The NHRC released its report 6 years ago, but the conditions of persons with mental illness in institutions remain an urgent cause for human rights concern. In Gwalior Mental hospital, for instance, it was found that persons with mental illness were left in nakedness; the explanation was that they tore their clothes if they were given them.

Similarly, at Erwadi in Tamilnadu, patients who were chained to each other at a home for the mentally ill caught fire and killed 28 people in 2001. The press raised the issue. Chaining of mentally ill patients was also a practice, and has since then been outlawed by the reforms introduced by the Supreme Court of India that ensure that the fundamental rights of institutionalised patients are not violated. The ruling also set the climate for increased sensitivity on mental health support through actual mental health professionals.
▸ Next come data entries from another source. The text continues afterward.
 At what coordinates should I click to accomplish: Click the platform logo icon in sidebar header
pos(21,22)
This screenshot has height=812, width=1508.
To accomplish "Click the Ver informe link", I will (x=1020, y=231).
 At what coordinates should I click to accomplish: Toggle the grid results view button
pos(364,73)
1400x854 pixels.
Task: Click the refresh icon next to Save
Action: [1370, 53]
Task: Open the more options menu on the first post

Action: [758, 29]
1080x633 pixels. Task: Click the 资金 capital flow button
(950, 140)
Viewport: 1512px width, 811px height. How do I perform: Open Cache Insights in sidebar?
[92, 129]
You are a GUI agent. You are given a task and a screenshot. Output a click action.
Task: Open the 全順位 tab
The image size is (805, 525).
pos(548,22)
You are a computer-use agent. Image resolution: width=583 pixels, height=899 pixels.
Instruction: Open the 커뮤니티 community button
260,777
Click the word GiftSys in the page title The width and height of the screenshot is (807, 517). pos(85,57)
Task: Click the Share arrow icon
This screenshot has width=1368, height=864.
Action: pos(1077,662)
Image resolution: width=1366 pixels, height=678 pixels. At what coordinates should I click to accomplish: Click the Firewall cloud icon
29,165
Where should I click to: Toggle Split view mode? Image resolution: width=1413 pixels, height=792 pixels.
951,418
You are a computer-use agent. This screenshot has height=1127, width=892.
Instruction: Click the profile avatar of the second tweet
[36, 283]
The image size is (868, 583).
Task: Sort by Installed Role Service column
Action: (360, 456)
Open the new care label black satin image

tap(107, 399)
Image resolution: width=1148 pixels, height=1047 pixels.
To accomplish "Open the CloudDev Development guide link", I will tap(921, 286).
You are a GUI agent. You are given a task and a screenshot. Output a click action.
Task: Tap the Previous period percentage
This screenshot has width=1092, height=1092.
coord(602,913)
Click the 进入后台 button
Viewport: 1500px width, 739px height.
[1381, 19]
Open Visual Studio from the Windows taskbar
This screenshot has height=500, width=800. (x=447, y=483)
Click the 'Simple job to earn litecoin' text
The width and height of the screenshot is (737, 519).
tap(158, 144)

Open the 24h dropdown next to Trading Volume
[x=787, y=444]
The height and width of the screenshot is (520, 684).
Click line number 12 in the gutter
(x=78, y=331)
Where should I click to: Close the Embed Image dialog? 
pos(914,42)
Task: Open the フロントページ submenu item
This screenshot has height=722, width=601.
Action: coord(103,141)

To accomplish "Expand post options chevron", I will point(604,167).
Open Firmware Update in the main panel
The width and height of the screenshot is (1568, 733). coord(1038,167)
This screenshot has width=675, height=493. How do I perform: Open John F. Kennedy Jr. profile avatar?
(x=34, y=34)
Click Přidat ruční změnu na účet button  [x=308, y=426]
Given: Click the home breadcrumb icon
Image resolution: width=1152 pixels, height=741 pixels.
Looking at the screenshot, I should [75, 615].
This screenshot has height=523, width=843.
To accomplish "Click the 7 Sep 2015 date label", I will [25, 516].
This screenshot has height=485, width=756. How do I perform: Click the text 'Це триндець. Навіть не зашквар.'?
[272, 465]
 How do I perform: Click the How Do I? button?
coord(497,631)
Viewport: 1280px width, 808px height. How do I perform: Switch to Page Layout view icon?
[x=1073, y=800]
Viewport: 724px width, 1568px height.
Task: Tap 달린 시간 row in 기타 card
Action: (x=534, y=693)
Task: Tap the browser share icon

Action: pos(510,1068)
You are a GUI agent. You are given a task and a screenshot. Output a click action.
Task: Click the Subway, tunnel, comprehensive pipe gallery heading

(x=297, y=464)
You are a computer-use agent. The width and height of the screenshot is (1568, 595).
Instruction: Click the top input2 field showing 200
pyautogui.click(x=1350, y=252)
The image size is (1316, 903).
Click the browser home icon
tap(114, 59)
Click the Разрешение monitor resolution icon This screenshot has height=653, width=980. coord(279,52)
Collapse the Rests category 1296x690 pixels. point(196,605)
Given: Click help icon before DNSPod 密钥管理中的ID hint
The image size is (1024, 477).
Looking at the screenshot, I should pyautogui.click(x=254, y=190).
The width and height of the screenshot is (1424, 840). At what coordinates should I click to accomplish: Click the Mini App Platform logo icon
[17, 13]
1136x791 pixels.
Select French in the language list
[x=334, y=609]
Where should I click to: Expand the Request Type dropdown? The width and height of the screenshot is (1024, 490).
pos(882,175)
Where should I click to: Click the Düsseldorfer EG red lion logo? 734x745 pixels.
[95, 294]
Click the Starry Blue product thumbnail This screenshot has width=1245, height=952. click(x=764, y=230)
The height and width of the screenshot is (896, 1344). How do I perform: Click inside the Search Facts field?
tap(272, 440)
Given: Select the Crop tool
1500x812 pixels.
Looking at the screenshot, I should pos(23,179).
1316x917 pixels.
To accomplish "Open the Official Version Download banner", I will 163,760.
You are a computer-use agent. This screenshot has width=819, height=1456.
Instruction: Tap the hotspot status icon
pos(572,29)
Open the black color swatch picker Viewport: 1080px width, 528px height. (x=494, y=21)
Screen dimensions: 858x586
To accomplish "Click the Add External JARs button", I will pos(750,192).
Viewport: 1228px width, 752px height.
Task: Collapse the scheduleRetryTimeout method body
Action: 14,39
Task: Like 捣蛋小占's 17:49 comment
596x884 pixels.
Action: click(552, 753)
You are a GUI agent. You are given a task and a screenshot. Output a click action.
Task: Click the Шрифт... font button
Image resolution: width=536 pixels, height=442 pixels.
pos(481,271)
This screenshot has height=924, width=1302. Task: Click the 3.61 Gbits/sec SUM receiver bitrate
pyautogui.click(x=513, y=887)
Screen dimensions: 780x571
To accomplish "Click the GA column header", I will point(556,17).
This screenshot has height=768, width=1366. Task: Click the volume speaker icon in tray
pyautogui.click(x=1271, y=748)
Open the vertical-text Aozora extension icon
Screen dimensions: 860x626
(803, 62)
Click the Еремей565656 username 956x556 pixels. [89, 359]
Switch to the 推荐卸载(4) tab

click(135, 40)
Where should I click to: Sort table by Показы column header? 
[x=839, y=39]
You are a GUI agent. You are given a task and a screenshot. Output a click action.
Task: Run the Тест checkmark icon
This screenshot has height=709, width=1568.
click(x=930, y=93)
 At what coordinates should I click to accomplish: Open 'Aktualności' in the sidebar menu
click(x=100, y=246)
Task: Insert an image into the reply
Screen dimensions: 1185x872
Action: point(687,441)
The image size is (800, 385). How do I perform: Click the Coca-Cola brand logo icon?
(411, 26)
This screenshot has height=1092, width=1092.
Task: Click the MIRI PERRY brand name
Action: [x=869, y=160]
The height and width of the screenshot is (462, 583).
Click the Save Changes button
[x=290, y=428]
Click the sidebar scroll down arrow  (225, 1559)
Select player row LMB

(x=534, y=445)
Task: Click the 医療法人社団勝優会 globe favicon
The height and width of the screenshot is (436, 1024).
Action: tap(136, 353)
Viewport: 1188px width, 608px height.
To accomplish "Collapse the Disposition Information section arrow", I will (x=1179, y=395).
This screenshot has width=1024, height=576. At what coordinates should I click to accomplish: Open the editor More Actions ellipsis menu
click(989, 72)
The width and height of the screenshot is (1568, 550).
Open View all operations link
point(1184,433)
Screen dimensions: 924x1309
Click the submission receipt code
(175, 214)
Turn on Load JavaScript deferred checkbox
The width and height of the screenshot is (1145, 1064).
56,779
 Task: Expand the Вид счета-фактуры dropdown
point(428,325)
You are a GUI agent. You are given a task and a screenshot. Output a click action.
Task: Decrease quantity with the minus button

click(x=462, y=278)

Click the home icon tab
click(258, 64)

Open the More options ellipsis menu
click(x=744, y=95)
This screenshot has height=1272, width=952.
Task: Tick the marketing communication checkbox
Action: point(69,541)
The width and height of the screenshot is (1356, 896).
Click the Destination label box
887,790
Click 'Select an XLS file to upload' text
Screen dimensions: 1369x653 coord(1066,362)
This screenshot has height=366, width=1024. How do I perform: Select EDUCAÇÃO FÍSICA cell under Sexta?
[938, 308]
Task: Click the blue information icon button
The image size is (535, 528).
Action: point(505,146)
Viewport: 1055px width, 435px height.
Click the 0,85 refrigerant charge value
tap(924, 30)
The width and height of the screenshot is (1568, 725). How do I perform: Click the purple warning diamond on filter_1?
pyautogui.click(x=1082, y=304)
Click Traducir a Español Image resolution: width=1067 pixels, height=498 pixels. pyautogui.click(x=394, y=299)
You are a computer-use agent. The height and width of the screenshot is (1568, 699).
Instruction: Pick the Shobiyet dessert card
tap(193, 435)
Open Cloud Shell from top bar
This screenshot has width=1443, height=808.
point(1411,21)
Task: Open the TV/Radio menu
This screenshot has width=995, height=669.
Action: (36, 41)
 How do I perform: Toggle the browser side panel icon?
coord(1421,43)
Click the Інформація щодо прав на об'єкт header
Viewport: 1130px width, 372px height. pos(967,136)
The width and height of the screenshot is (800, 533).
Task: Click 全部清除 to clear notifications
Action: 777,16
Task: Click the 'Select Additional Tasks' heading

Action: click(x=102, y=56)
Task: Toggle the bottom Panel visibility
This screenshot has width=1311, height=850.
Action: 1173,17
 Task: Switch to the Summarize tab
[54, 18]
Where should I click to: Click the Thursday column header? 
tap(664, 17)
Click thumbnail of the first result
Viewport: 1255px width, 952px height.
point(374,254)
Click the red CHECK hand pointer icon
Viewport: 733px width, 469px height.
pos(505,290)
Victims of crime and their mental care needs

Research and professional experience shows that secondary victimisation, generated either by institutions or individuals, is often experienced by victims in the aftermath of crime and leaves them in need of help. Secondary victimisation involves a lack of understanding of the suffering of victims which can leave them feeling both isolated and insecure, losing faith in the help available from their communities and the professional agencies. The experience of secondary victimisation intensifies the immediate consequences of crime by prolonging or aggravating the victim's trauma; attitudes, behaviour, acts or omissions can leave victims feeling alienated from society as a whole.

Secondary victimisation most recently appeared in an Indian courtroom on the 3 May 2005, when a convicted rapist proposed marriage to his victim.